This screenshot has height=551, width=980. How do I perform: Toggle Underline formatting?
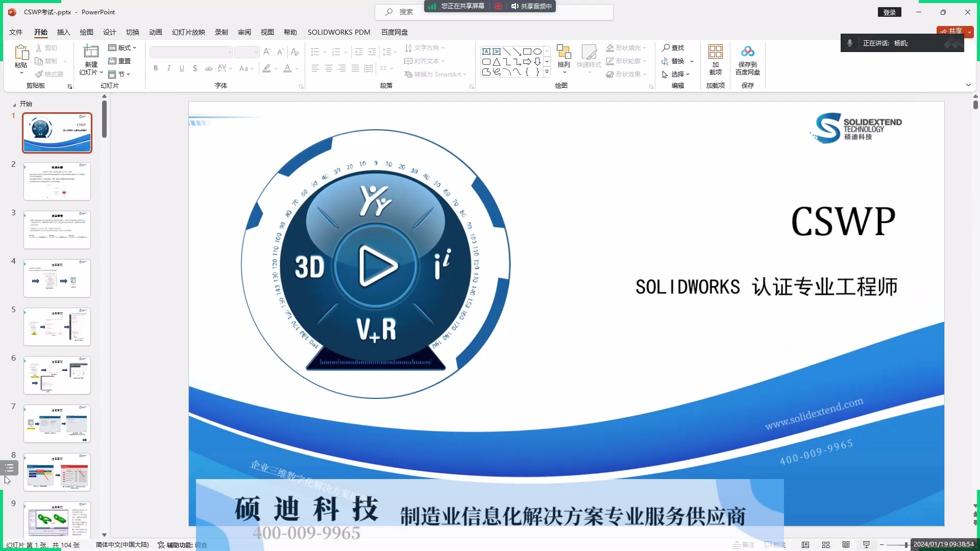click(182, 68)
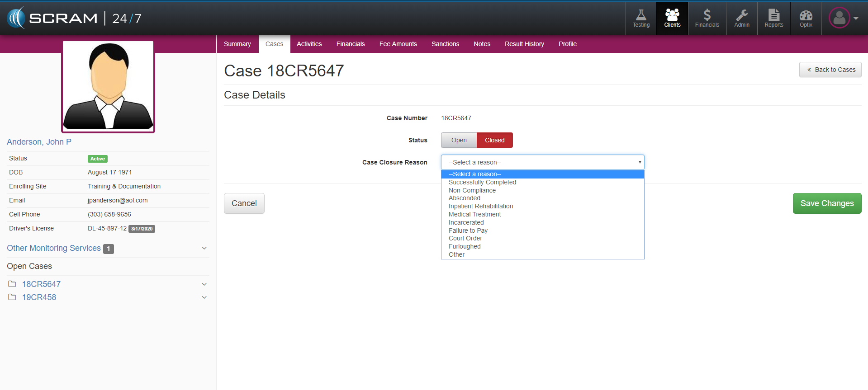Open the 19CR458 case link

[x=39, y=297]
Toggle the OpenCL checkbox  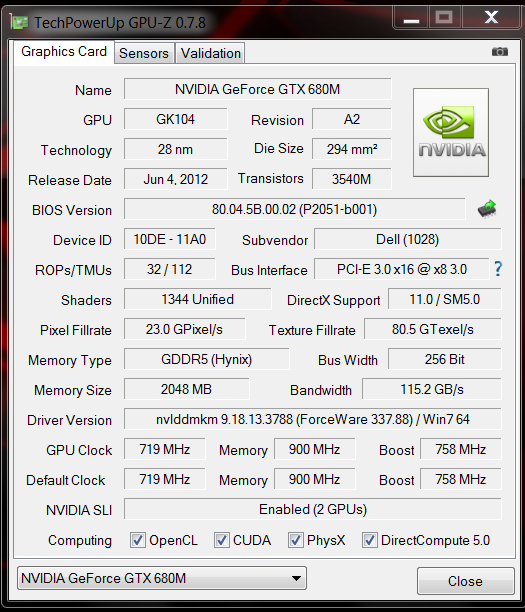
○ ○ ○ ○ ○
> _Task directions_:
The material above is to be transcribed exactly, with all pictures omitted.

> _Solution to this exercise_:
This screenshot has height=551, width=980. How do I perform: Toggle Underline formatting?
click(182, 68)
Open the 19CR458 case link

[x=39, y=297]
Toggle the OpenCL checkbox  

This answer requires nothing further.